Since 2020, various researches have been conducted to solve optimization problems with SSA. All the papers worked by SSA are downloaded to calculate the number of SSA papers. Then a grouping based on the percentage of papers in various journals and the number of publications of SSA papers per year is reviewed. Figure 3 shows the rate of papers published by SSA in multiple publications. The majority of publications belonged to IEEE journals (39%), followed by Elsevier (28%), Springer (11%), Hindawi (9%), Others (7%), and Tandfonline and Wiley (3%). Figure 3 shows that the highest percentage of papers published belong to the IEEE. At first, we downloaded all the papers belonging to SSA. Then the papers were categorized based on different publishers. We used the Google search engine and reliable sites such as Springer, Elsevier etc., for searching.
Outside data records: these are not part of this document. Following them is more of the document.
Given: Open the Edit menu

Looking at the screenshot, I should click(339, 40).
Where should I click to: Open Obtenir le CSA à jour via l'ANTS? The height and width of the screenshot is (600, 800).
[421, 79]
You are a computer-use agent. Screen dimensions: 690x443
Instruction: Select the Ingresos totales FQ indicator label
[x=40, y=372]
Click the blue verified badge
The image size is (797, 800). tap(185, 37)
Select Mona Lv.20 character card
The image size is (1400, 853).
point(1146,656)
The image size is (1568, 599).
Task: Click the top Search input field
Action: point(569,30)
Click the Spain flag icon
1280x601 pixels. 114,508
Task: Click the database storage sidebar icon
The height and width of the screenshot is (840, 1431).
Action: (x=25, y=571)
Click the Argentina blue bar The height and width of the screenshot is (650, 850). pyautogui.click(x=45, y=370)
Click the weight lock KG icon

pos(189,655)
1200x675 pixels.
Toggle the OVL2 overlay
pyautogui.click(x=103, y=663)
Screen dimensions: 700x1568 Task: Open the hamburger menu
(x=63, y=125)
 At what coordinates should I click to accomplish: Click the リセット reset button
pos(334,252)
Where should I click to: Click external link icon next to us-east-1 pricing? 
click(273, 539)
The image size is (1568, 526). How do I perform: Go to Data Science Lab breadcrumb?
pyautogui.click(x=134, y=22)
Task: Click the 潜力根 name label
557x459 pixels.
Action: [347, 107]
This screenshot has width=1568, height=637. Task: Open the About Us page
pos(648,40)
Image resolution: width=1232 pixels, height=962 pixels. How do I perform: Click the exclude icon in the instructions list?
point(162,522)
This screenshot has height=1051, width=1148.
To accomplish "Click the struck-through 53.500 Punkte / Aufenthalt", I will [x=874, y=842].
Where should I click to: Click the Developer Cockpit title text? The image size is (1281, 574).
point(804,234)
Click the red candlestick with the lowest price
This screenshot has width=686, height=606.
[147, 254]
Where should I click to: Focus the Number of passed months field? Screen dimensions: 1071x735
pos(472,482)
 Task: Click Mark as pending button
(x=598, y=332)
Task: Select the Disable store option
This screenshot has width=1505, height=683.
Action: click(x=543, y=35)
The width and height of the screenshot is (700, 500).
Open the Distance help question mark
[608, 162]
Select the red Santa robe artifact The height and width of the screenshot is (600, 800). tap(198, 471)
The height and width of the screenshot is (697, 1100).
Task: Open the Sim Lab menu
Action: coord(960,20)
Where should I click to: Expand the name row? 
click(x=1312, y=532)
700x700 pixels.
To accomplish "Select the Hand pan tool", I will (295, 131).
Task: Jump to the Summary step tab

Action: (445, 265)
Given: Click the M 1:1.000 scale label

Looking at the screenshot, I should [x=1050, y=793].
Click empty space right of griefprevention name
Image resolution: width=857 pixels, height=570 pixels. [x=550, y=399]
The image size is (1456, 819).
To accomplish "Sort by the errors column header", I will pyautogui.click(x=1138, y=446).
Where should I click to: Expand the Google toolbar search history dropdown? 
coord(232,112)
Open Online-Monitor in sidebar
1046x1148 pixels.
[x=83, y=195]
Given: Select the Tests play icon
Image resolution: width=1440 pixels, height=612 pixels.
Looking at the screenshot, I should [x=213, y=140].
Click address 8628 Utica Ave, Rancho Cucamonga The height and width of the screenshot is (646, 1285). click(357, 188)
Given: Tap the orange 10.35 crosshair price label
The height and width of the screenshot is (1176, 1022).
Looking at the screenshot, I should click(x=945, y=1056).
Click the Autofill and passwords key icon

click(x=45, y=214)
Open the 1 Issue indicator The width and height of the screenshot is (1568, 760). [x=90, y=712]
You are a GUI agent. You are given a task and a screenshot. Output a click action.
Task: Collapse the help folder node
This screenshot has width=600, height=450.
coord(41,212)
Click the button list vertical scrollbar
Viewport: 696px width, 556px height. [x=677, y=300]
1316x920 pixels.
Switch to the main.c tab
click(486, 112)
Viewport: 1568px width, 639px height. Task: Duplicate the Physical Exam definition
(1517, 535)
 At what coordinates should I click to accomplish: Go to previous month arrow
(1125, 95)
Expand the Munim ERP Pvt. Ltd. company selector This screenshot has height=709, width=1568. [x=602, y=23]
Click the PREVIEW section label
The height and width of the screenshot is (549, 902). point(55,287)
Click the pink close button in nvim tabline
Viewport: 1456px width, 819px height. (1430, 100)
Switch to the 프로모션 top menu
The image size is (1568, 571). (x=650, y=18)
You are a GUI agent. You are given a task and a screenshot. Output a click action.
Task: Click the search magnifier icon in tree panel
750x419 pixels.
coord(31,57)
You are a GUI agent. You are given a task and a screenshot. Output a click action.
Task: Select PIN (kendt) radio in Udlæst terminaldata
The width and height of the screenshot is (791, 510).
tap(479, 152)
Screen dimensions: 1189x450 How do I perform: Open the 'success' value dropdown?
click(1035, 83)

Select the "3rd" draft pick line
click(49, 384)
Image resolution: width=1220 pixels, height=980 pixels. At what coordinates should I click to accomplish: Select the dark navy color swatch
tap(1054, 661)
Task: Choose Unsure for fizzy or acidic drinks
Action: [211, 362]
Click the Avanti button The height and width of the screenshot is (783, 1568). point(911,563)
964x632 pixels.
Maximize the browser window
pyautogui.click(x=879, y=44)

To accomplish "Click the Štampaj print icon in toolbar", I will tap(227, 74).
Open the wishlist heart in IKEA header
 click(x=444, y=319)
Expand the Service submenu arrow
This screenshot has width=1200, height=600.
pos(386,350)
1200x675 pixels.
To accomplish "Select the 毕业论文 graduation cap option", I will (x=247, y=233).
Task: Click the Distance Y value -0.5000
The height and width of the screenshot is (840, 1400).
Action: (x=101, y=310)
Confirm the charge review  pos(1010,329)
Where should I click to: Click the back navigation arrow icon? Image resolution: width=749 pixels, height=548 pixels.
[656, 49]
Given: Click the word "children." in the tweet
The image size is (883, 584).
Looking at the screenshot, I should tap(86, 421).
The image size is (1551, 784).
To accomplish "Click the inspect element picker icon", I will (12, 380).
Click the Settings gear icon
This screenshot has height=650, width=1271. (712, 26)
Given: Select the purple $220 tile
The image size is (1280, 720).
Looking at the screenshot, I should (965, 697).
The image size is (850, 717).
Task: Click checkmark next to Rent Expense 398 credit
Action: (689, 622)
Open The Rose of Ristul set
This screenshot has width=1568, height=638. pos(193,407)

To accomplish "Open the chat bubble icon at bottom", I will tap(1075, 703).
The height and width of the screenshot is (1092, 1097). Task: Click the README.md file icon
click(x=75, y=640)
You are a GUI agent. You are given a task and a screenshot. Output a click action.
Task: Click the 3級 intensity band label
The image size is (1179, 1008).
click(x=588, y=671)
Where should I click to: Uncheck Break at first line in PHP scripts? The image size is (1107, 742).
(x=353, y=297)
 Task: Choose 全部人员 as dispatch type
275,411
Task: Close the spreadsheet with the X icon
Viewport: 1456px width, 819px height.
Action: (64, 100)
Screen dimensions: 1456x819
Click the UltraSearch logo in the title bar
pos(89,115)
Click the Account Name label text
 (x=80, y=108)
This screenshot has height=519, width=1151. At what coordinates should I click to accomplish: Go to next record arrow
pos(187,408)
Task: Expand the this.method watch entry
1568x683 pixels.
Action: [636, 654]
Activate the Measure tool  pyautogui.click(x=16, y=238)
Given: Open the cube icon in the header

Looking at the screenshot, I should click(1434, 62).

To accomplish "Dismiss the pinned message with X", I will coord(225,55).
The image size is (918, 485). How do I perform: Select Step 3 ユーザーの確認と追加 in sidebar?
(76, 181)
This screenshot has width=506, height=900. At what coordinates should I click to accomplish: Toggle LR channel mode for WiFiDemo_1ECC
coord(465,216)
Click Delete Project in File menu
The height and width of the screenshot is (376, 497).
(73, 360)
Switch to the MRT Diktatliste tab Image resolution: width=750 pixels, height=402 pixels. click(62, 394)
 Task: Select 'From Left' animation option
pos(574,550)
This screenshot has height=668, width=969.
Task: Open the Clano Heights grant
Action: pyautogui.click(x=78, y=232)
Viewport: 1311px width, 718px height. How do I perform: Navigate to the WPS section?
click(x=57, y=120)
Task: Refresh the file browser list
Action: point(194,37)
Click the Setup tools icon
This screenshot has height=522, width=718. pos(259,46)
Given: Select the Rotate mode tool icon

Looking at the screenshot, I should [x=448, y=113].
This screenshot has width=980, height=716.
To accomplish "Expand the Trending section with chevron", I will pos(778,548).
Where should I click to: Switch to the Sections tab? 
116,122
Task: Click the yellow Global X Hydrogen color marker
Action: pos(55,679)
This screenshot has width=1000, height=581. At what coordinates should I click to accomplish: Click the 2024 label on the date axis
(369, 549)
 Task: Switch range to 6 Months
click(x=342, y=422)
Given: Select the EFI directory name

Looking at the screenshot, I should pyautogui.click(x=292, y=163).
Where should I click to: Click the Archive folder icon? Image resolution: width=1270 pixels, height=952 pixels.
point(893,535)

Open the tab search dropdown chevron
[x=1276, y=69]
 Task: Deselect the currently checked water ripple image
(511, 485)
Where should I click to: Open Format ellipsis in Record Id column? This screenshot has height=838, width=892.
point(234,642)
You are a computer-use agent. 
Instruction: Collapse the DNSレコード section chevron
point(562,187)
We also used other databases in the field of indexing papers.

Fig. 3
figure 3

Percentage of papers published with SSA in various journals

Figure 4 illustrates the number of SSA papers printed per year. The number of SSA papers printed in 2020 is 7. As shown in Fig. 4, the use of SSA has increased over time.

Fig. 4
figure 4

Number of SSA papers published per year

Papers are collected based on the title, keywords and abstract. Each paper has been thoroughly reviewed in terms of text and type of algorithm. Finally, the papers belonging to the SSA algorithm were grouped. Figure 5 shows the search steps and the number of papers in different steps.

Fig. 5
figure 5

Review of papers belongs to the SSA algorithm

3 Methods of SSA

Figure 6 shows the taxonomy of SSA methods. Classification is based on Hybridization, Improved, Variants of SSA, and Optimization issues. In hybridization, the combination of SSA with other algorithms is used. Improved uses various subcategories to improve solutions. In Variants of SSA, the Binary subcategory is used, and optimization issues are used to solve diverse optimization issues to find the best answer.

Fig. 6
figure 6

Classification of SSA methods

3.1 Hybridization

3.1.1 Meta-Heuristics

According to the performed classifications, the SSA algorithm in the field of meta-heuristics is combined with PSO, water wave optimization (WWO), sine cosine algorithm (SCA), firefly algorithm (FA), differential equation (DE), whale optimization algorithm (WOA), topographical global optimization (TGO), and BSS algorithms.

PESSA [19], a hybrid approach based on PSO and an enhanced SSA (ESSA), has been presented. The ESSA strengthens the producer's random jump to ensure global search ability, each scrounger continues to learn from the producers' optimal experience, and the difference between the best and worst individual will be imposed on the sparrow with the optimal position when it detects danger to speed up the search process. Ten fundamental functions validate PESSA's performance, and the experimental findings reveal that PESSA outperforms the other twelve methods. Finally, the suggested PESSA is tested in four situations, two of which are 2D settings and 3D environments. The findings revealed that the PESSA could obtain a more viable and effective route than the other models.

The WWO-SSA [20] was designed to combine the benefits of the WWO and SSA algorithms while avoiding their limitations. WWO and SSA have been integrated to achieve good performance by continually modifying the parameters to increase WWO's capabilities in development and exploration. Using CEC2017's benchmark features, the hybrid algorithm's performance is compared to WWO and SSA's original methods. WWOSSA is more efficient, according to the findings of the experiments.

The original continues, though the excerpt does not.